Most people have heard of rickets and will think of Dickensian times and children with deformed and bowed legs. This can be caused by an extreme lack of Vitamin D. But Vitamin D deficiency is on the rise today and risks the health of many adults who are unaware of their own low levels.

Vitamin D helps to control the amount of calcium and phosphate in our bodies, which are needed for healthy bones, teeth and muscles. It is found naturally in only a small number of foods, including oily fish, red meat, liver and egg yolks, as well as fortified breakfast cereals.

Even if you do eat plenty of these foods, it can still be difficult to get the recommended amounts of Vitamin D as the main source is the action of sunlight on our skin.

Vitamin D is often called the sunshine vitamin because your body produces it when skin is exposed to sunlight. Where possible, going outside and exposing your arms and face to sunlight is the best way to get vitamin D. From June to August 15 minutes a day is generally enough. Dark skin needs more exposure, and more exposure is also needed in winter.

We are bombarded with advice about skin cancer awareness, practising ‘safe sun’ and protecting delicate young and older skin from the risks of ageing, so many of us shield ourselves from the sun wherever possible, slapping on copious amounts of sunscreen. But, as with so many things, getting the balance right is important.

Because of the lack of sunlight, slight deficiency is quite common in winter in the UK, especially in the north. There is some evidence that arthritis progresses more quickly in people who don’t have enough vitamin D.

In 2016, in light of this increasing problem, the government’s Scientific Advisory Commission on Nutrition reviewed previous advice and now recommend that all children and adults consider taking a vitamin D supplement, and seeking advice and possibly a test from your GP.

Further studies are under way, looking at the link between low vitamin D and various diseases. So check out your levels and be good to your bones as part of your new commitment to health. They have to hold you up for a lifetime.

Protocol for Vitamin D Treatment

Whenever a vitamin D level of less than 50 nmol/L is discovered there should be a review of the patient’s past medical history including drug history. The BMI should be measured as well as checking renal function (including urinalysis for nephrotic syndrome), calcium and phosphate, liver function, thyroid function, full blood count, ferritin, ESR and CRP. The medical history should consider the possibility of autoimmune disease as well as malabsorption and if appropriate tests for these conditions should be undertaken as well. A PTH level should be considered according to calcium levels.

Treatment should be Colecalciferol (vitamin D3) unless the patient is a vegan when Ergocalciferol (vitamin D2) can be used. Vitamin D3 is available as Fultium-D3 capsules at either 800, 3,200 or 20,000 IU (N.B. excipients include peanut oil). Vitamin D2 is available as either 10,000 or 50,000 IU tablets.

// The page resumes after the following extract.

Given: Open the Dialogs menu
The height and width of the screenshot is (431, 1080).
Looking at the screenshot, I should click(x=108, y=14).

If the vitamin D level is less than 30 than a fixed loading dose of 300,000 IU over 6 – 10 weeks should be prescribed. Schedules may be according to patient preference as daily 4,000 IU for ten weeks, once weekly 50,000 IU for six weeks, or twice weekly 20,000 IU for seven weeks. This should be followed by 1,000 IU daily for life although this should be discontinued if the patient is breastfeeding.

If the vitamin D level is 30 – 50 nmol/L then the dose is 1,000 IU daily for life without a loading dose.

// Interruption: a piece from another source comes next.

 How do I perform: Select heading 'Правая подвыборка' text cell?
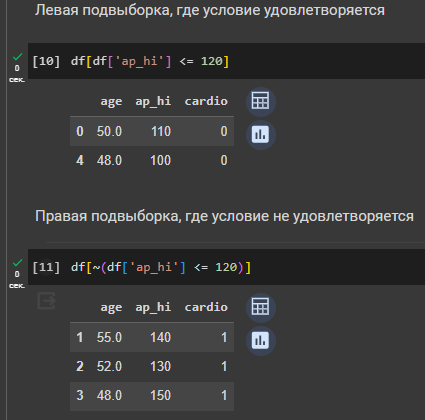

The management in chronic renal failure or severe liver disease or in the presence of an elevated parathyroid hormone should be with specialist assistance.

The parathyroid hormone should be checked six months after starting treatment.

The dietary calcium intake should be calculated and addressed by diet using the calculator available at www.cgem.ed.ac.uk/research/rheumatological/calcium-calculator. If dietary change is not possible then a supplement should be given but this should not be Calcichew D3.

All residents in the UK are currently advised to take a vitamin D supplement of 400 IU daily.